The filenames that are read from the FILE are all relative to the source dir -- any leading slashes are removed and no ".." references are allowed to go higher than the source dir. For example, take this command:
rsync -a --files-from=/tmp/foo /usr remote:/backup
If /tmp/foo contains the string "bin" (or even "/bin"), the /usr/bin directory will be created as /backup/bin on the remote host. If it contains "bin/" (note the trailing slash), the immediate contents of the directory would also be sent (without needing to be explicitly mentioned in the file -- this began in version 2.6.4). In both
cases, if the -r option was enabled, that dir’s entire hierarchy would also be transferred (keep in mind that -r needs to be specified explicitly with --files-from, since it is not implied by -a). Also note that the effect of the (enabled by default) --relative option is to duplicate only the path info that is read from the file -- it
does not force the duplication of the source-spec path (/usr in this case).
In addition, the --files-from file can be read from the remote host instead of the local host if you specify a "host:" in front of the file (the host must match one end of the transfer).

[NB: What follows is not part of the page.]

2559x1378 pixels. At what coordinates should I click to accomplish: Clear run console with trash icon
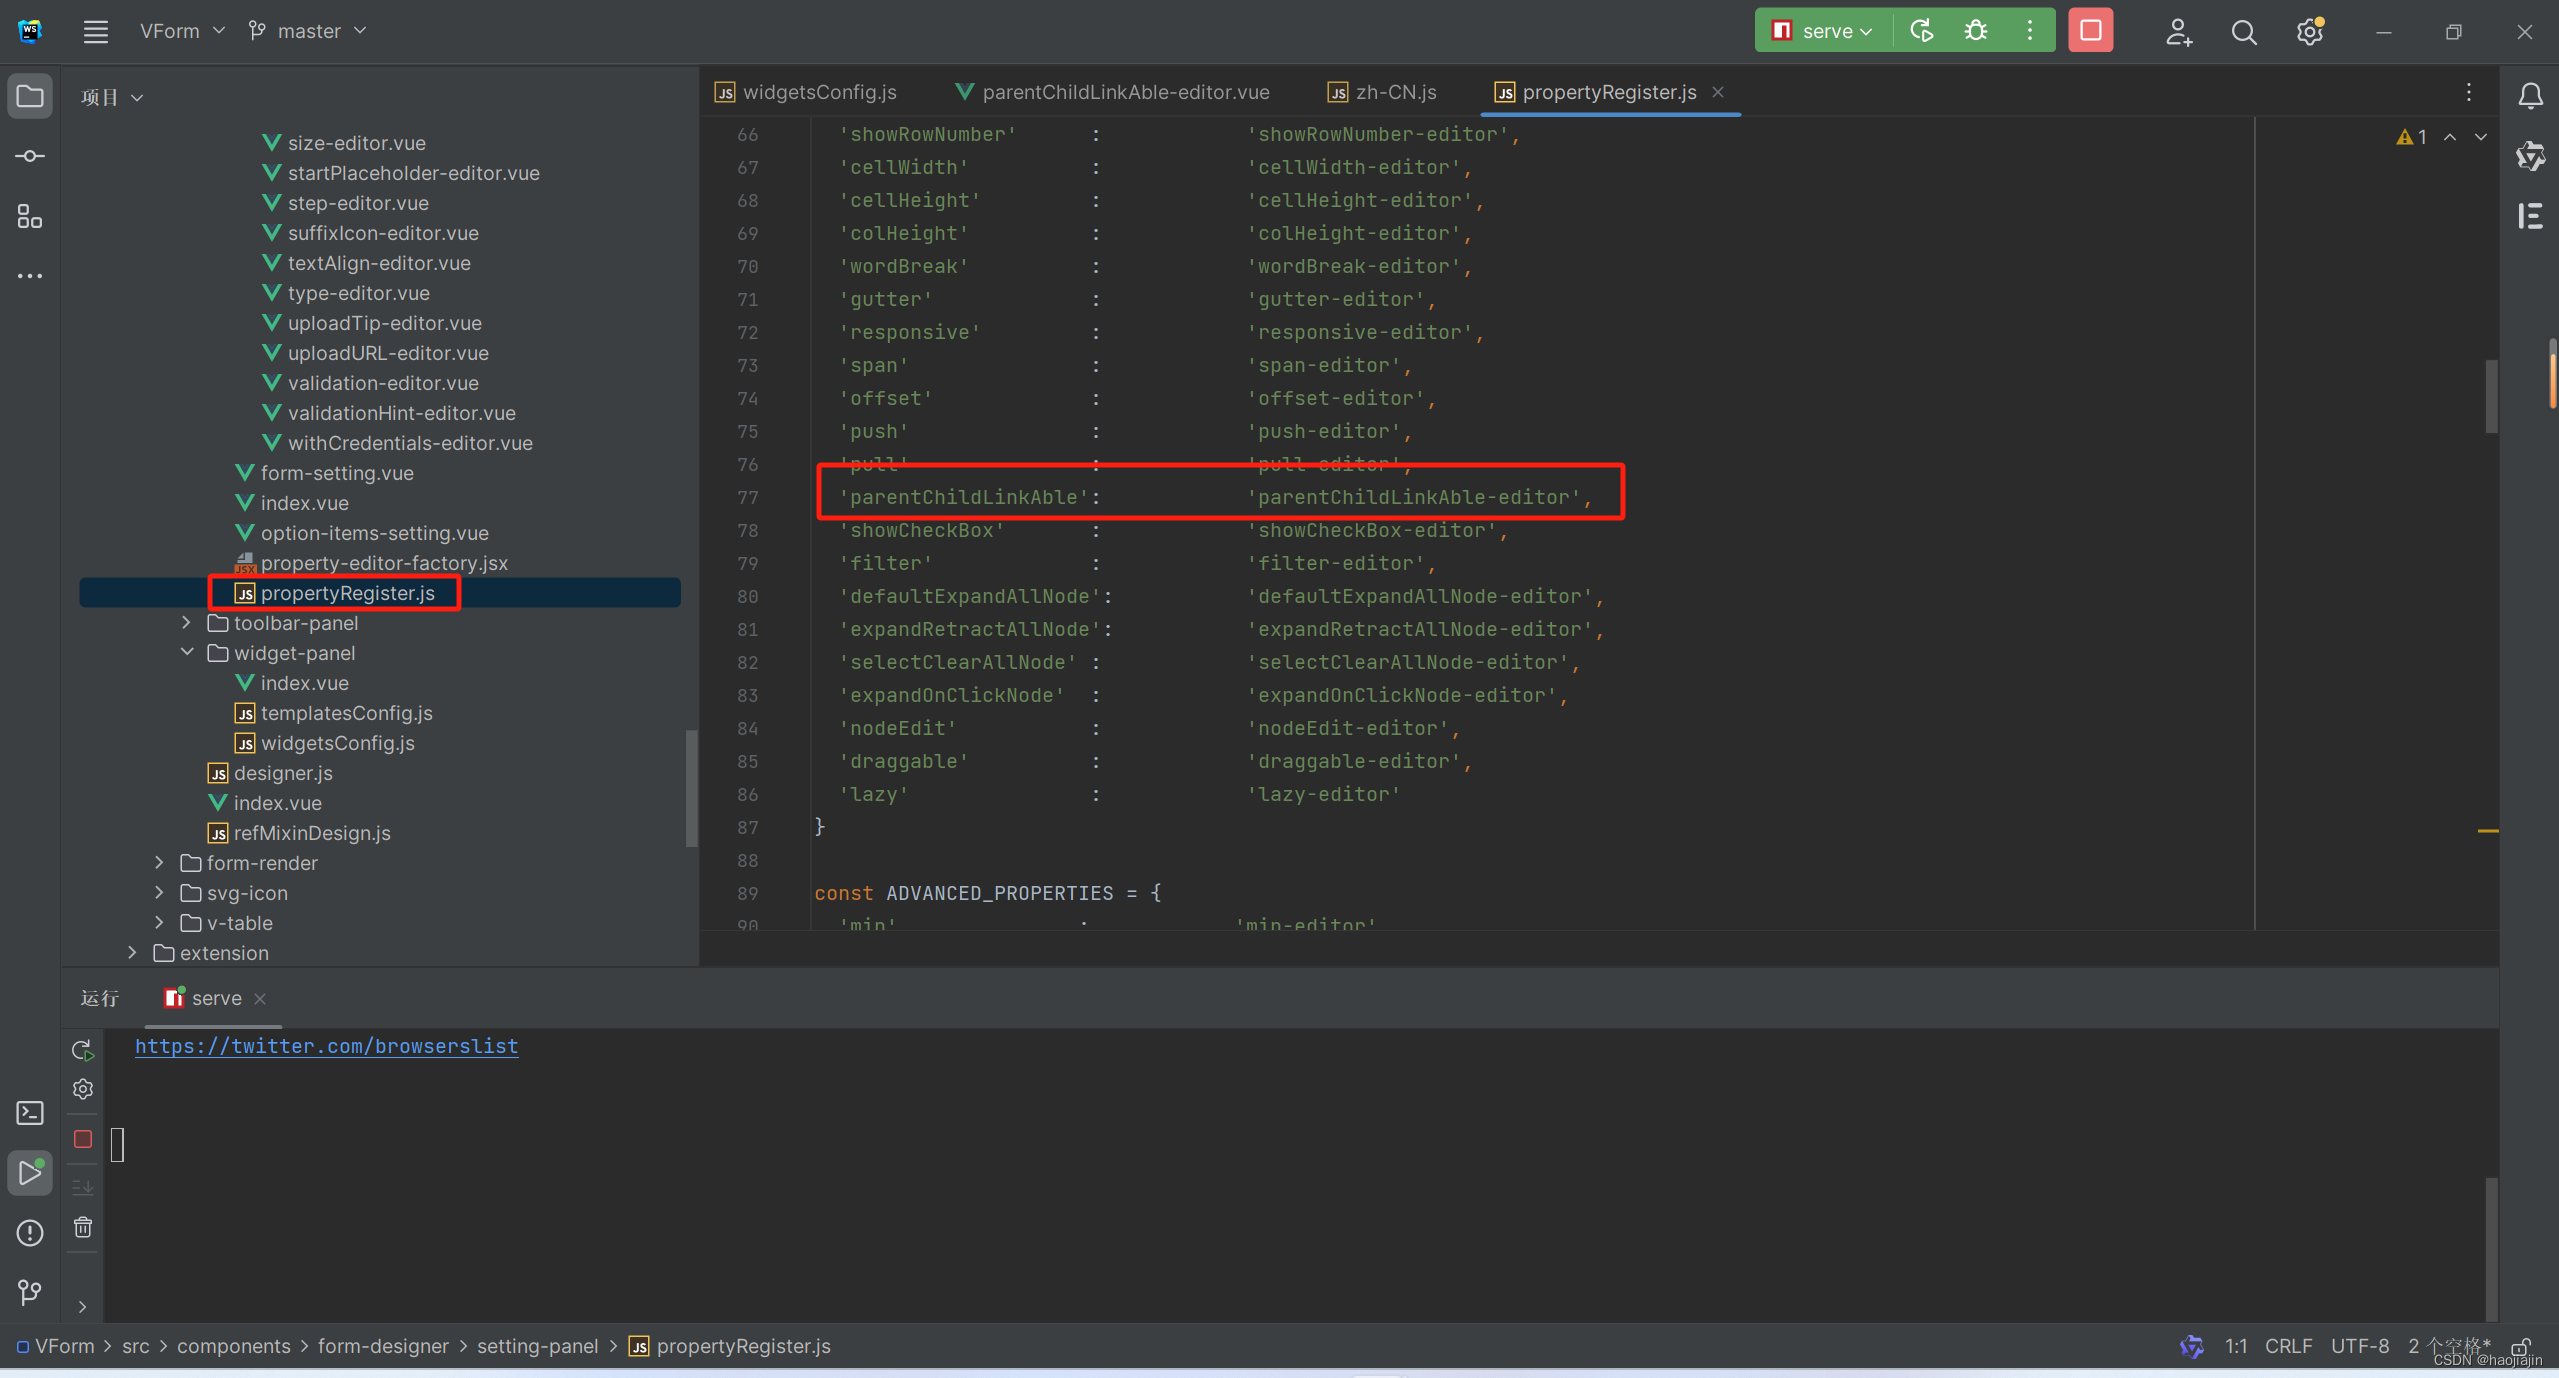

As a short-cut, you can specify just a prefix of ":" to mean "use the remote end of the transfer". For example:
rsync -a --files-from=:/path/file-list src:/ /tmp/copy
This would copy all the files specified in the /path/file-list file that was located on the remote "src" host.
If the --iconv and --protect-args options are specified and the --files-from filenames are being sent from one host to another, the filenames will be translated from the sending host’s charset to the receiving host’s charset.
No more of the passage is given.